Lately i've been having the weirdest dreams..and i remember them all very vividly.
A few nights ago i dreamed that i got into an all out brawl with these girls in my past that i didn't get along with very well. in the dream i was back in my high school and when i walked out the front door with my friend they jumped us and had this guy helping them. instead of staying there to fight, i went back in the building and walked the long way to get to my car.

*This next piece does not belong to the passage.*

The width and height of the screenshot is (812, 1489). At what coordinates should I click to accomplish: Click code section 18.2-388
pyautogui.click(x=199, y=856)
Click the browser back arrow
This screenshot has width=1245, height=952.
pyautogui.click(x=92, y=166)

When i looked up what it means to be fighting in a dream it said this:
To dream that you are in a fight, indicates inner turmoil. Some aspect of yourself is in conflict with another aspect of yourself. It may also parallel a fight or struggle that you are going through in your waking life.and this:
The basic meaning in a dream of fighting is change. Change of job, etc. The degree of success or failure you may expect from the change was forecast in the outcome of your dreamed fight.Now...this makes total sense, especially since it referenced a job. I've been searching for a job for over five months now. The outcome of the fight in my dream was that i took the long way around in order to avoid the fight. It's been so frustrating spending all this time searching and coming up empty handed that i find myself avoiding even reading the emails to the address i have for job searching. instead of jumping in and kicking ass, i'm avoiding the whole process altogether. And my inner turmoil results from the fact that i know i need one, and need to put all i have into finding one, but i desperately don't want to get stuck doing something i hate, and it's becoming harder and harder to face rejection every time.
Last night i dreamed that i was in my room and all of the sudden i was pregnant and giving birth to a baby. it popped out like magic and all of the sudden there it was! i knew robert was the dad so i made plans to go see him and show him the baby. well by the next day the baby had become a toddler and the funny thing is, it looked exactly like robert, except with long curly hair and of course way smaller. i named him 'little robert' haha (yes, i know i'm ridiculous.)
I looked up what it means to be giving birth and it said this:
To dream of giving birth represents a new attitude, fresh beginnings or a major upcoming event. Alternatively, the dream may be calling attention to your inner child and the potential for you to grow. and this
You are sure to have good news after dreaming about the birth of a child. If you dream of a walking baby it can indicate a sense of sudden independence. This time in my life is nothing but new beginnings..so i guess that makes sense. And i sincerely hope i can anticipate good news to come!
Maybe my life is so boring these days that my brain is creating vivid dreams in order to entertain me in my waking hours. who knows!